Fils d'un sous-officier de l'armée napoléonienne, François Barthélémy Arlès connait, après la mort de son père, une jeunesse assez pauvre. En 1814, âgé de 17 ans, il obtient un poste de contremaître[2], à Paris dans une manufacture de châles en soie. Lors des 100 jours, il abandonne son travail et s'engage sous Napoléon et assiste à la défaite de Waterloo[3]. Retourné dans son atelier d'origine, il accepte de devenir employé de commerce à la recherche de nouveaux marchés en Allemagne. Au cours de ses pérégrinations multiples entre 1816 et 1822, il apprend l'allemand ainsi que l'anglais. À Leipzig Il entre au service de la société de négoce de tissus Dufour[4]. Ce patronyme indique des descendants de huguenots émigrés originaires des Cévennes. Bien intégré à la famille, il tombe amoureux de la fille unique et malgré la différence de conditions, il l'épouse finalement en 1824[5] et accole – par souci d'égalité homme/femme – le nom de Dufour à celui d'Arlès. À 28 ans, il prend la direction de la succursale lyonnaise de la maison Dufour, qui durera jusqu'en 2013, sous les noms successifs de Chabrières-Morel (à partir de 1885), puis Morel-Journel & Cie (à partir de 1930). Son activité est celle d'un commissionnaire en soiries qui sert d'intermédiaire entre les fournisseurs de matière (cocons, fils) et les tisseurs. Il brasse des capitaux importants et est en fait le financier de la filière. Il est intéressé aux résultats et accumule des gains dès les premières années de son activité[6], Celle-ci lui impose de très fréquents voyages à Paris et à l'étranger (Angleterre, Allemagne, Suisse, Italie) où il enrichit son réseau relationnel.

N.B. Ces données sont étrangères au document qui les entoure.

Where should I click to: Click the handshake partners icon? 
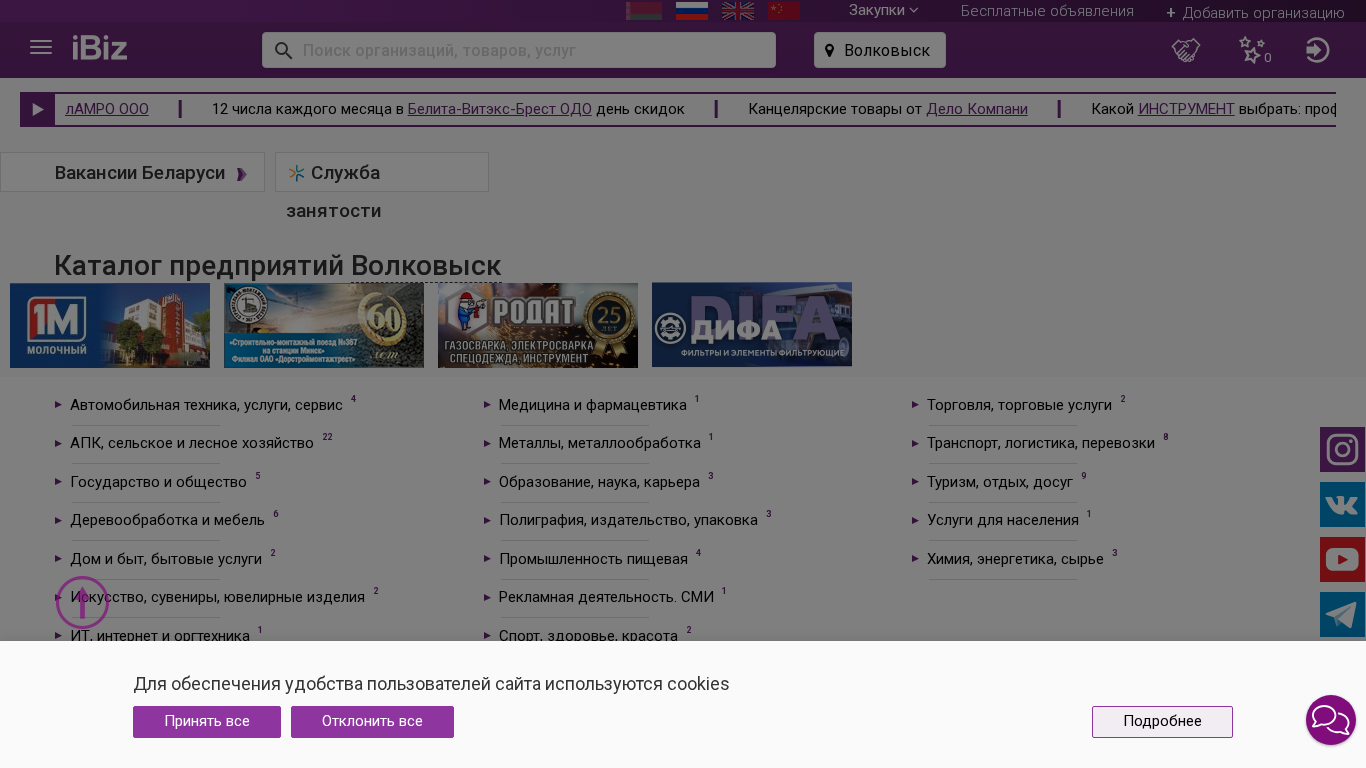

Élu à 35 ans à la Chambre de commerce et d'industrie de Lyon, il joue un rôle de premier plan tant sur le plan strictement industriel par l'organisation du réseau de chemin de fer Lyon-Paris et ses travaux préliminaires sur le tracé du canal de Suez, ensuite repris par Lesseps, que sur le plan financier par la création du Crédit lyonnais[7]. Il y défend sans relâche les positions libérales sur le plan économique. Il est à l'origine de la création d'outils statistiques pour l'industrie et le commerce de la soie, inexistants jusqu'alors[8]. Ils seront essentiels pour justifier ses thèses libérales et son action en faveur de la réduction des droits de douane. Il est, dès 1834, un partisan de l'unification allemande, du fait de son alliance matrimoniale dans le milieu huguenot (Dufour), ce qui lui sera reproché amèrement au soir de sa vie[9].
En 1837, la crise financière aux États-Unis, principal importateur de ses soieries le ruine par défaut de paiement, ainsi que ses beaux-parents, qu'il peut rembourser en 1845[10]. Son affaire peut renaitre grâce à un cousin de son épouse Albert Dufour Feronce et de Louis Hoffmann, qu'il avait fréquenté à Leipzig[11]. Son ami anglais William Leaf (en) lui assure le concours de banquiers et sa réputation lui permet de se rétablir assez rapidement, par le crédit moral qu'il avait acquis dans son milieu professionnel. La maison Arlès-Dufour succède à Dufour et Cie en 1838[12].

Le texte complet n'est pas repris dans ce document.